Pendidikan sebagai Transformasi Habitus dan Modal Kultural (Bourdieuan)


Pierre Bourdieu mengingatkan bahwa pendidikan sering menjadi alat reproduksi ketimpangan sosial. Namun saya percaya bahwa pendidikan juga dapat menjadi arena transformasi habitus bila kita berani memberi ruang bagi modal budaya lokal.


Dalam konteks Jawa, nilai nguwongke uwong (memanusiakan manusia) adalah bentuk habitus kemanusiaan yang harus diperkuat. Saya berusaha menjadikan ruang kuliah sebagai tempat di mana modal budaya lokal — seperti kejujuran, gotong royong, dan spiritualitas — bertemu dengan pengetahuan modern.


Pendidikan yang saya bayangkan adalah perpaduan antara akal global dan hati lokal.

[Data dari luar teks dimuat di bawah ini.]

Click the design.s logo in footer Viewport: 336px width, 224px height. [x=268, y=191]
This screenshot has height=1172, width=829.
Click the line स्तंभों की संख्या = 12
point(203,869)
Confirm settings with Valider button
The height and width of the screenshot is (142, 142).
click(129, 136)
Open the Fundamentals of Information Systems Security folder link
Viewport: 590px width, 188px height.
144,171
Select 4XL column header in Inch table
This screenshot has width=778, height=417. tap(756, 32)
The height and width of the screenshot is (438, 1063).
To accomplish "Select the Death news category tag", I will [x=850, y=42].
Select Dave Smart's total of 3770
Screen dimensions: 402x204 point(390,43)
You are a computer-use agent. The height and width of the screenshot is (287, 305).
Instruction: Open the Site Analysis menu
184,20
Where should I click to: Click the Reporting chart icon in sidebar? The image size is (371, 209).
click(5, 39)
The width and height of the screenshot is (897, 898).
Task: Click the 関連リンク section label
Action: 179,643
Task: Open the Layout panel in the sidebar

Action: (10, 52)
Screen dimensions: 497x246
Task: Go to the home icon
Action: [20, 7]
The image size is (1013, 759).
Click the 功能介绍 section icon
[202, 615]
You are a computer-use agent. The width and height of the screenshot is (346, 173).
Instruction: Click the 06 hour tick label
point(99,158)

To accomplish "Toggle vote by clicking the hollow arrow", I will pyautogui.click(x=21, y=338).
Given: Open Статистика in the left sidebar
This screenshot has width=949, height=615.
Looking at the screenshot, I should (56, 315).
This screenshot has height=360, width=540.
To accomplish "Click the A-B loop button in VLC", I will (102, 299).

Ketika keduanya bertemu, pendidikan menjadi kekuatan yang tidak hanya mencerdaskan, tetapi juga menyembuhkan masyarakatnya.


Refleksi dan Sintesis


Keempat pandangan besar tersebut saya pahami bukan sebagai teori yang berdiri sendiri, tetapi sebagai cermin bagi pengalaman saya sebagai pendidik. Dari Durkheim saya belajar pentingnya nilai kolektif; dari Mead saya belajar kekuatan dialog; dari Freire saya belajar keberanian untuk membebaskan; dan dari Bourdieu saya belajar mengubah habitus sosial.


Bagi saya, keempatnya berkelindan dalam satu kalimat sederhana namun mendalam:

Pendidikan yang sejati adalah laku sosial yang memerdekakan akal dan menyejukkan hati; dari sanalah lahir manusia yang bukan hanya cerdas berpikir, tetapi juga luhur bertindak.”


Pendidikan adalah jalan sunyi yang menuntut kesabaran, kesadaran, dan ketulusan. Ia adalah kerja sosial dan spiritual untuk menumbuhkan manusia yang beriman pada nilai, bukan hanya pada rumus.



Kesimpulan


Sebagai Dosenblankon, saya memaknai pendidikan sebagai perjalanan memanusiakan manusia. Pendidikan bukan sekadar kurikulum atau sistem, melainkan laku reflektif yang menggabungkan moral, dialog, kebebasan, dan transformasi sosial.


Pendidikan yang bermakna adalah pendidikan yang menjahit insan pada sesamanya, menumbuhkan kesadaran bahwa kita semua saling membutuhkan dalam membangun kehidupan yang adil dan beradab.


Saya percaya, jika guru mampu menyalakan keberpihakan hati dan ketajaman akal, maka setiap kelas akan menjadi taman kemanusiaan, dan setiap siswa akan menjadi cahaya perubahan.